**Problem details**
When you reach the line with "The image size is (827, 510)." in the data below, begin printing lines exactly, and stop once the line with "You are a computer-use agent. The image" has been printed.

**Stored data**
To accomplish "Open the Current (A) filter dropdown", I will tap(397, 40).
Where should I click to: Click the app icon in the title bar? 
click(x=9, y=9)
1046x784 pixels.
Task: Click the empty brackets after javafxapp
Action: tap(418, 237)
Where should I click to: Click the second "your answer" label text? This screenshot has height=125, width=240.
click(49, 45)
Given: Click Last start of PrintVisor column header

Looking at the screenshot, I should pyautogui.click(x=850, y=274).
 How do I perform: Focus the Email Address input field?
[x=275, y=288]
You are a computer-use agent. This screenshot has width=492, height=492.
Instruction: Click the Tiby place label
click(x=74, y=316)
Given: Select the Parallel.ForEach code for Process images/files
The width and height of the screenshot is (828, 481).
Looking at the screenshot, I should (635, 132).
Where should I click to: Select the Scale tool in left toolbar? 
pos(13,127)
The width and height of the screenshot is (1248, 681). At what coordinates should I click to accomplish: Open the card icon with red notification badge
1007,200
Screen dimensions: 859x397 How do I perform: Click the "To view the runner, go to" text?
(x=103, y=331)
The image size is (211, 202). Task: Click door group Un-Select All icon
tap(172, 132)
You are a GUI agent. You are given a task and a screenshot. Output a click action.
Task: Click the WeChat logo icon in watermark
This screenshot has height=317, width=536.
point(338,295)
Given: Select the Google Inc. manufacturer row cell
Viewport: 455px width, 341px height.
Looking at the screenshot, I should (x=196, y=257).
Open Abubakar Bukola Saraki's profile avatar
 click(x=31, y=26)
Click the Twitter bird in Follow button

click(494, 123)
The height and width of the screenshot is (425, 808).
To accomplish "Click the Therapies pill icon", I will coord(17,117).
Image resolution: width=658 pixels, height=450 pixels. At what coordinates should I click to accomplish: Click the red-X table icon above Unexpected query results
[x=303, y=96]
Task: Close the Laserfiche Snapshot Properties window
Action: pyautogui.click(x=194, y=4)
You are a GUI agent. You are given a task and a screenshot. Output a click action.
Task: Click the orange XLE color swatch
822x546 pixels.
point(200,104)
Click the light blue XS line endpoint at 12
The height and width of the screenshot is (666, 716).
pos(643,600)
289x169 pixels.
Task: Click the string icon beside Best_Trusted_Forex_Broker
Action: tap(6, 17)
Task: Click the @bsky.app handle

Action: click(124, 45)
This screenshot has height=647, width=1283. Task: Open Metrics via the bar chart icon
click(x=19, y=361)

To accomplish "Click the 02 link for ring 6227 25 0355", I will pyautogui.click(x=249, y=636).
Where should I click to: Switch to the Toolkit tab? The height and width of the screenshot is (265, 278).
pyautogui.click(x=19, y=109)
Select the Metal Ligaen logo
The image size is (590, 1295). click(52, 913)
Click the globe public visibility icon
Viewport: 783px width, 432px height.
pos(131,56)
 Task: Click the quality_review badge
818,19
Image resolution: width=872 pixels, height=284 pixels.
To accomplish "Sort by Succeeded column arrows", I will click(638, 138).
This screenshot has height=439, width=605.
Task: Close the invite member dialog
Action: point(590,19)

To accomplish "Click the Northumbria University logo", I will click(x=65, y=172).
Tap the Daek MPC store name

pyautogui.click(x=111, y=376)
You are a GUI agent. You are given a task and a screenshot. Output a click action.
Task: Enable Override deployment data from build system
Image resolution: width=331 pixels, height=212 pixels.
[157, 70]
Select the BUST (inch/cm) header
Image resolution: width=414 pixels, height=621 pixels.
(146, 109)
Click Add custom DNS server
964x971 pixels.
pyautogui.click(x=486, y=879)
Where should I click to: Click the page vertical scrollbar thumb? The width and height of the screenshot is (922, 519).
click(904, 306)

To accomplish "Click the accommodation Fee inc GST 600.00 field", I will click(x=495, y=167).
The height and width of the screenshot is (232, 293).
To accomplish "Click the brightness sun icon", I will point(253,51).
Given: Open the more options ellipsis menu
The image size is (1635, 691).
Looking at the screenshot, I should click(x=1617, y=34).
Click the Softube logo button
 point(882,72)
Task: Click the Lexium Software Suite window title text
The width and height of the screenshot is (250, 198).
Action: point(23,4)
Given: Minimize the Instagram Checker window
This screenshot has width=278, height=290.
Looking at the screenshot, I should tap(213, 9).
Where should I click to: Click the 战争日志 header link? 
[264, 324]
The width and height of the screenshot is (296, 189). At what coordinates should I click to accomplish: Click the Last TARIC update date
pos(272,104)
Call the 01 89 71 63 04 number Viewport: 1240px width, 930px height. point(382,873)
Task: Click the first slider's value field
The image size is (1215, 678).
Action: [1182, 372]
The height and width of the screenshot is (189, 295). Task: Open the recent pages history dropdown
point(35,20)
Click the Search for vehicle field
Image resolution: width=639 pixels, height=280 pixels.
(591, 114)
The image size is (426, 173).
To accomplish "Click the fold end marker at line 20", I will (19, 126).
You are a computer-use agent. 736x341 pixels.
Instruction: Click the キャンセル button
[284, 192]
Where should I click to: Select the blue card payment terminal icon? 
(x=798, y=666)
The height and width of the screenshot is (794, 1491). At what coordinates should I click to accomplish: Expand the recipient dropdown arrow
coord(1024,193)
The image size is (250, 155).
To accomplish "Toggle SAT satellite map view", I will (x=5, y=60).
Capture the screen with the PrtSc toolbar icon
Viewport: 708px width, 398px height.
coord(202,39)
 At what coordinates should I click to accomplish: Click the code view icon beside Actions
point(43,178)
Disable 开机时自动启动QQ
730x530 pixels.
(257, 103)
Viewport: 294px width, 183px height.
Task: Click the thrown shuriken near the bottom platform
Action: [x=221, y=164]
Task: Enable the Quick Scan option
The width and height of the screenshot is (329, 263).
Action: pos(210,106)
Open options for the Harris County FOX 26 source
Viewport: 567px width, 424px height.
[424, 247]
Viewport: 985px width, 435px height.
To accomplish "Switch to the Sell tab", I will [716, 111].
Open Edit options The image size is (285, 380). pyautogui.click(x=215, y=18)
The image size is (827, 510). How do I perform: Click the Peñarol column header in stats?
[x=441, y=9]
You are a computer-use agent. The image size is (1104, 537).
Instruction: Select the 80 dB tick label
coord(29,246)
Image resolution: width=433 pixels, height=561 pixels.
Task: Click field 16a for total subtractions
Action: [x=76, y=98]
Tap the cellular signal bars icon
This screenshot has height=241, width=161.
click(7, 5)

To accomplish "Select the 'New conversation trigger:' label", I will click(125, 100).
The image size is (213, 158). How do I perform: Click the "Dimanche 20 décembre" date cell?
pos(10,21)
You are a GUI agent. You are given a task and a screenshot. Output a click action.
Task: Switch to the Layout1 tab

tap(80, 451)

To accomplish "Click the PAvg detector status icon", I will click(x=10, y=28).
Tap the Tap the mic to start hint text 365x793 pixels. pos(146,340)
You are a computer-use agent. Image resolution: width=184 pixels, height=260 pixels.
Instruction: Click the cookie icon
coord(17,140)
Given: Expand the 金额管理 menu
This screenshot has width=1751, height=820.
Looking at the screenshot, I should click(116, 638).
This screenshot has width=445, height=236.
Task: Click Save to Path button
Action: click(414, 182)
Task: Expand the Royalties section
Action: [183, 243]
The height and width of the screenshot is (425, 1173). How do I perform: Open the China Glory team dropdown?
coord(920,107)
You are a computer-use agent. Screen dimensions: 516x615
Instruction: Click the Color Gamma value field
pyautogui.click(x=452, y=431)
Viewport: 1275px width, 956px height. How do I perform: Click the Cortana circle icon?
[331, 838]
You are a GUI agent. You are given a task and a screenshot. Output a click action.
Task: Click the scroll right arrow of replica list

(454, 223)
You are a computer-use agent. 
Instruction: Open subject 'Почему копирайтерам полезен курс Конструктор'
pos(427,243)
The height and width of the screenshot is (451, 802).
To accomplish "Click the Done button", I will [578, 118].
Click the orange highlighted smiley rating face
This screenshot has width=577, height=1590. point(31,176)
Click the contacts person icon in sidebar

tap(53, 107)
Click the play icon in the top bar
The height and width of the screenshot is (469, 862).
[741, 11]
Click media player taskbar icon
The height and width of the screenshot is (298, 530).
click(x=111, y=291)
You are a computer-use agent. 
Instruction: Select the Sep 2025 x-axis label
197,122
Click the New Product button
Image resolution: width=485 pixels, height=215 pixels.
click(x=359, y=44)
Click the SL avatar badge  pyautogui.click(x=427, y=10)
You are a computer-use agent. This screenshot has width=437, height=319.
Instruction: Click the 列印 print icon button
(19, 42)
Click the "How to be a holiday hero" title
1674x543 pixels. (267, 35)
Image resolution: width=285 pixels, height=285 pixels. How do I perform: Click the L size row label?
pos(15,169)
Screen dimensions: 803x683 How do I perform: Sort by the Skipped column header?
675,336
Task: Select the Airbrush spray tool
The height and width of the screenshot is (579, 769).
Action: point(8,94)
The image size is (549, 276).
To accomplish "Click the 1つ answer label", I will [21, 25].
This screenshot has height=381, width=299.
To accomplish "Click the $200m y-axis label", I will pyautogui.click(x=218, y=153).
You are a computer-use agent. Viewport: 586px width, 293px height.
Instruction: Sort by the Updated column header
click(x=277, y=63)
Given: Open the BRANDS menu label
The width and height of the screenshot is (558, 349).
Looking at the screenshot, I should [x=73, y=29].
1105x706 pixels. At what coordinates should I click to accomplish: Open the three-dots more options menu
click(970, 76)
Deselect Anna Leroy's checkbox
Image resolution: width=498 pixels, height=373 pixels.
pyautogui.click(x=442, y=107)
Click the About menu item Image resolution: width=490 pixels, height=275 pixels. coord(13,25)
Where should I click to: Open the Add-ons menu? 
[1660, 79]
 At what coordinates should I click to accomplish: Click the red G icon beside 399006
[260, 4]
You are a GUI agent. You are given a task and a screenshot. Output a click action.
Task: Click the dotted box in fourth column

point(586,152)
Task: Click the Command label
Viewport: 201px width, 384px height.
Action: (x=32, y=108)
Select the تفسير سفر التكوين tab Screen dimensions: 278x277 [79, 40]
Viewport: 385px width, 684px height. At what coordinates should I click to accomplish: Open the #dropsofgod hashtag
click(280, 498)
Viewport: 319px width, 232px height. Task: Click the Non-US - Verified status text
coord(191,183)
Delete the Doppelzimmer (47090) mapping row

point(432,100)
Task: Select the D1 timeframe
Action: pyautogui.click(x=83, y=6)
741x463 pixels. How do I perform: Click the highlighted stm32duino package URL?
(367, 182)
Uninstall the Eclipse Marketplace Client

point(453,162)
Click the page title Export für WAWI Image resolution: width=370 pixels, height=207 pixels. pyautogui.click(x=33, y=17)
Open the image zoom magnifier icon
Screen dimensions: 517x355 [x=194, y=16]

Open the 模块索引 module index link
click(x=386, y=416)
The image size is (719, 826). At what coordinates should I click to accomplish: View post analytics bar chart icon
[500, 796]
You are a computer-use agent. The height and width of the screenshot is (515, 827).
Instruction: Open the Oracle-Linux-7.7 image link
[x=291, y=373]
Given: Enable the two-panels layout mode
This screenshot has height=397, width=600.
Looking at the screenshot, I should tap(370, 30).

**The answer**
The image size is (827, 510). How do I perform: Click the Peñarol column header in stats?
[x=441, y=9]
You are a computer-use agent. The image size is (1104, 537).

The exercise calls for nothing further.